У Марии Сергеевны певучие слова: «Шуточка», «бедняжечка», «умница», «чистюлечка»…
Нет, Шутка понимает почти все. Скажи ей слово «часы» – и она посмотрит на них. Скажи «хорь» – и она залает. Она, может быть, и могла бы стать говорящей собакой, и ей иногда хотелось произнести имя самого любимого человека – «Лида», но у нее по-другому был устроен рот. И если бы не это, то мир был бы потрясен, услышав первую говорящую собаку. Она бы, наверно, была тогда еще более знаменитой, чем Лайка, Белка, Стрелка…
Назначение этих строк, посвященных Шутке, во-первых, состоит в том, чтобы отдать дань этому слову, оказавшемуся и именем собаки, во-вторых, чтобы сделать перебивку во времени, дать Василию появиться на заводе.
Он пришел туда, как не приходил давно. Пожалуй, с того незабываемого дня, когда он, перестав быть учеником, стал рабочим. Будто снова впервые Василий пришел в свой цех. И все ему снова так дорого. И шум, и дым. И сверкание тысяч раз виденных, слепящих искр, вылетающих золотым снопом из ковшей при разливе стали. И малиновый свет темнеющих слитков, освободившихся от форм и увозимых в прокатные цехи. Радостная и суетная работа одноруких завалочных машин, сующих в огненную пасть мартенов мульду. Все такое привычное и такое новое!..

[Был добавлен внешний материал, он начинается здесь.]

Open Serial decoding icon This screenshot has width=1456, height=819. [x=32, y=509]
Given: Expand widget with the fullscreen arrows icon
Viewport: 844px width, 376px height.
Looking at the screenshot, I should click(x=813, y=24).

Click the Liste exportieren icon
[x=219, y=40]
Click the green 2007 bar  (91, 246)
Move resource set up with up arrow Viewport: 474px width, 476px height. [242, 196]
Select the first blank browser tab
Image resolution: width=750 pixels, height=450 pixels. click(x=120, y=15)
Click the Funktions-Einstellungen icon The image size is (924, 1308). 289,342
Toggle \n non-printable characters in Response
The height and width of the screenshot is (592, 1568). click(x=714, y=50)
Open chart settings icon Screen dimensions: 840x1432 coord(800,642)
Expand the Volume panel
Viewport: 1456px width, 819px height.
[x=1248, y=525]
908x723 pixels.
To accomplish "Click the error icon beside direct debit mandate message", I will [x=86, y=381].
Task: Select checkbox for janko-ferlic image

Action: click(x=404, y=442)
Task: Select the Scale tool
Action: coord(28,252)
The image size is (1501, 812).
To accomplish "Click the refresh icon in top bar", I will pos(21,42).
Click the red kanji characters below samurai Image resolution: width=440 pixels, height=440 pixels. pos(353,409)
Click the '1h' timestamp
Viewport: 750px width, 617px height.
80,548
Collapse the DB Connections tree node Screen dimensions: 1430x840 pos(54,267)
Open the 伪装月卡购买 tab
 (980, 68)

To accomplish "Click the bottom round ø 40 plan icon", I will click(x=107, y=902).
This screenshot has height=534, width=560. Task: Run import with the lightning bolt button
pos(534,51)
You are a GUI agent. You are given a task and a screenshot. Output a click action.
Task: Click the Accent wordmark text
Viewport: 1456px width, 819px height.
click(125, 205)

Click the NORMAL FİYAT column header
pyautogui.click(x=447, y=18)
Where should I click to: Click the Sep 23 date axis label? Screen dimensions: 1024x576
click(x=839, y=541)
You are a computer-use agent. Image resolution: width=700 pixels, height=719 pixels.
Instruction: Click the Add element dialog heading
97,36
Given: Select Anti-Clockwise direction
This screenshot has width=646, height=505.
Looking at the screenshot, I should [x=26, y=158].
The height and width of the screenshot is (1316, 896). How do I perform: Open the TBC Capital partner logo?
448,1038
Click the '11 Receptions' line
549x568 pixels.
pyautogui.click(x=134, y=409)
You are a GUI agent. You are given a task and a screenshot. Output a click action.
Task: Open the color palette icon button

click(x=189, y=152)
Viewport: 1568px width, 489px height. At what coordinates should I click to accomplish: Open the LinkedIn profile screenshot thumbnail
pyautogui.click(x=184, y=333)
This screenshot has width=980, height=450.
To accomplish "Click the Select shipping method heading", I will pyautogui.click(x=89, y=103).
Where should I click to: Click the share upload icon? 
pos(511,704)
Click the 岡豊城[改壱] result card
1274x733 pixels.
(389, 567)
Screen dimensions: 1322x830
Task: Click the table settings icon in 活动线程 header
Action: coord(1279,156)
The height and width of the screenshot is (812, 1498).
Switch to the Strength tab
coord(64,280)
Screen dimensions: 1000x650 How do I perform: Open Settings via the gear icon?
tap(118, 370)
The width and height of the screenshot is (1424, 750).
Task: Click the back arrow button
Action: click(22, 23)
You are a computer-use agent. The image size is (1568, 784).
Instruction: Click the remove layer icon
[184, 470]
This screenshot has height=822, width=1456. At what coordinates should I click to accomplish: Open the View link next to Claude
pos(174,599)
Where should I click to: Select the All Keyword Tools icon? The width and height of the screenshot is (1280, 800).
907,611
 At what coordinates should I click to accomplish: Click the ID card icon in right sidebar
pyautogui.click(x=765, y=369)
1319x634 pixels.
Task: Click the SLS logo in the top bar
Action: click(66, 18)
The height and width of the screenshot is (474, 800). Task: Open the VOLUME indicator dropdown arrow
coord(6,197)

Киреев зашел в комнату цехового партбюро. Здесь он, кажется, не бывал больше года. И у него, кажется, там не было никакого дела. И он даже не помнил, кто теперь в партбюро. Но его ноги будто сами остановились перед этой дверью, а руки открыли ее. И он прошел туда. Прошел и увидел Афанасия Юдина, сталевара с девятой печи.
– Здорово, Афоня!
– Привет, Вася! Ну как?
– Не знаю, что и сказать.
– Веселый какой-то ты.
– Да, понимаешь, я как-то повеселел…
Слово за слово… Дальше – больше. И оказалось, что было бы странно, если бы он пришел не сюда, к секретарю партбюро, а к кому-то другому. И мало этого – Василий почувствовал, что именно здесь, именно с Юдиным, он может и должен поговорить, как он был способен разговаривать только с Аркадием Барановым. Не сейчас, разумеется, а потом. Завтра. Через неделю. Через два месяца. Василию стало отчетливо ясно, что этот приход сюда, в комнату цехового партийного бюро, вовсе не был случаен. Внутренняя потребность, великое очищение звали сюда Василия. Поговорили ни о чем, а в общем об очень многом. Главное сказалось где-то между слов. Василий произвел одень хорошее впечатление на Афанасия Александровича Юдина, и тот сказал:
– Василий Петрович, я тебе советую кончать с отпуском. Тебе нельзя сейчас оставаться без работы. Тебе нужно в жар, в пекло, по самую маковку.
– Пожалуй, понимаешь, Афанасий, что так!
Василий направился к начальнику цеха, чтобы объявить ему о прекращении отпуска по – его личному желанию и по совету секретаря партийного бюро, товарища Юдина.